RAG pipelines introduce three distinct attack surfaces that standard LLM threat models miss: the retrieval boundary, the context window, and the generation gate. Here is the full threat model with controls for each.

Drel12 min read

Retrieval-Augmented Generation is now the default architecture for any LLM application that needs to ground its answers in organisation-specific content. Customer-support copilots, internal research assistants, policy-aware question answering, knowledge-base search front-ends — almost all of them are RAG systems under the surface. The pattern is well understood at the implementation level. The threat model is not.

Most security reviews of RAG systems we have seen reuse a generic LLM threat model and bolt on a few notes about “data quality.” That misses the structural change. RAG is not just an LLM plus a database. It is an LLM that consumes content from a system an attacker can plausibly write to, in a context where that content becomes part of the prompt. The prompt is no longer a sealed input — it is assembled from multiple trust domains at request time. A threat model that does not name those trust domains explicitly will miss the attacks that matter.

A RAG pipeline has three attack surfaces — retrieval, context, generation — not one. Each has its own threat class, its own controls, and its own evidence requirements. A control at one surface does not protect the others.
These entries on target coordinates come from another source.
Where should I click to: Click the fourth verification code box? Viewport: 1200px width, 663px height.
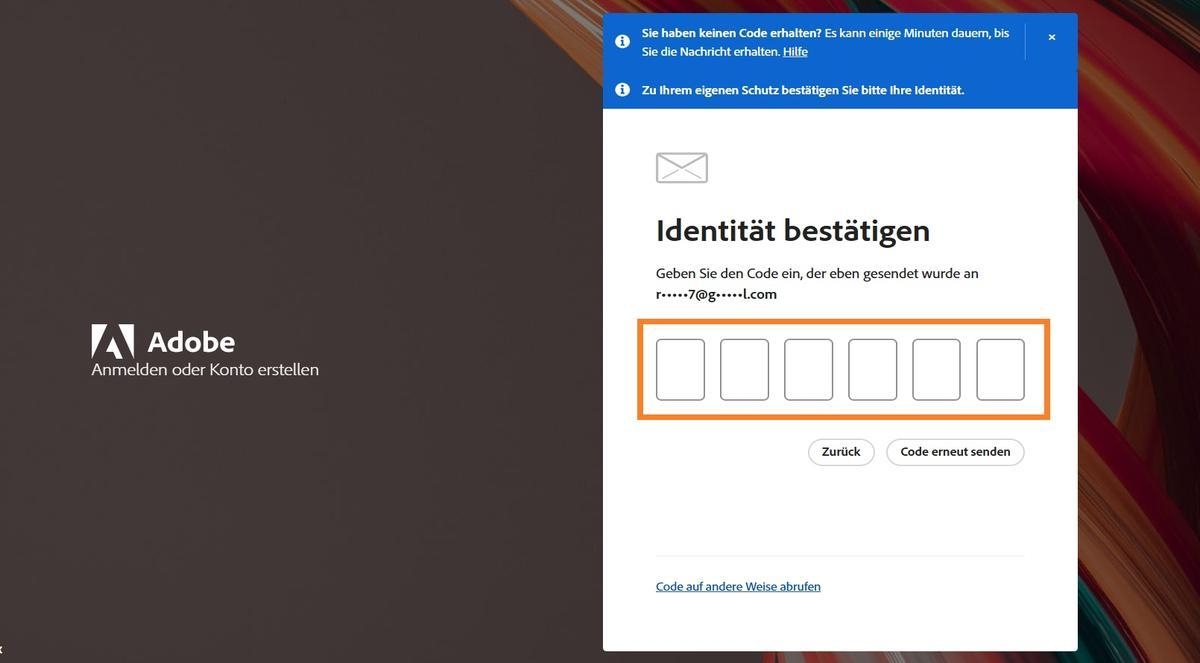click(872, 369)
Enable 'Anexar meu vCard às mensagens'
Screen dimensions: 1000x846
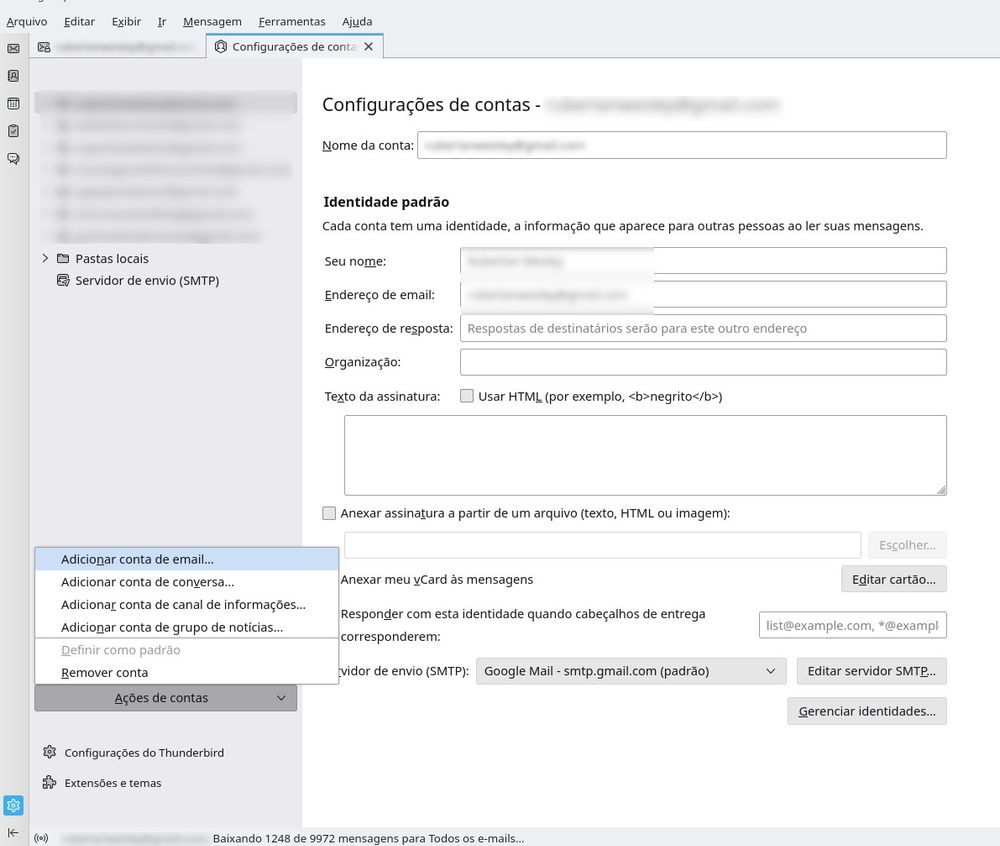pos(329,579)
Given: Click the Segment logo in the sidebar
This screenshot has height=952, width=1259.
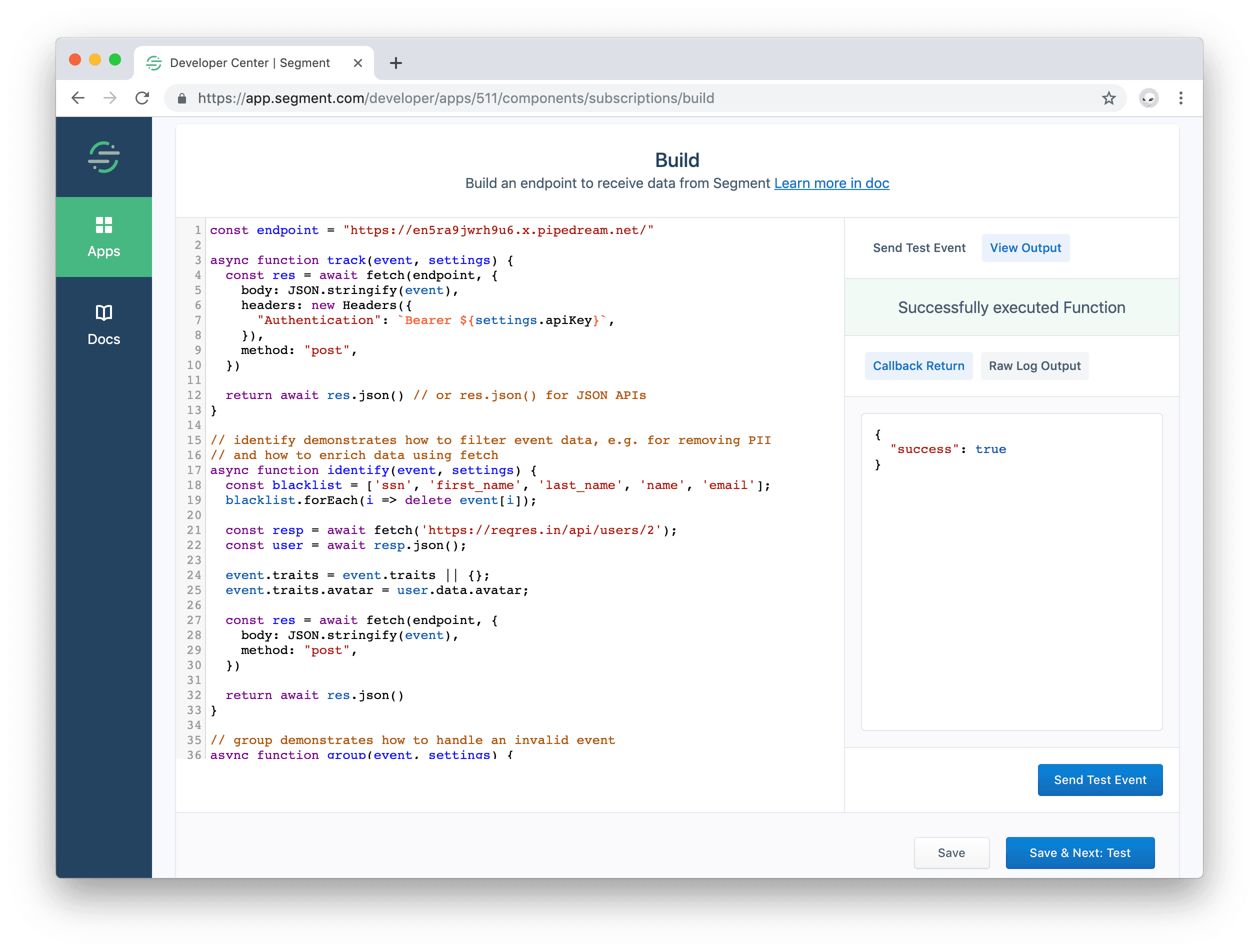Looking at the screenshot, I should (104, 158).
What standard LLM threat models cover

Before talking about what is missing, it is worth being precise about what is already in scope when teams sit down to threat-model an LLM. A standard LLM threat model treats the model as an opaque box that accepts a prompt and returns text. The threats it enumerates cluster around four areas:

  • Input handling. Prompt injection at user input — a malicious user crafts a query that tries to bypass system instructions. Jailbreak prompts. Token-budget abuse. Excessive request volume.
  • Output handling. Unsafe content categories — hate, self-harm, sexual content, weaponisation. PII regurgitation. Code that executes when copied and pasted.
  • Model behaviour. Hallucination, refusal failure, bias along sensitive axes, instability between sessions.
  • Supply chain. Model provenance, the safety claims made by the provider, the data the model was trained on, the controls available at the provider API layer.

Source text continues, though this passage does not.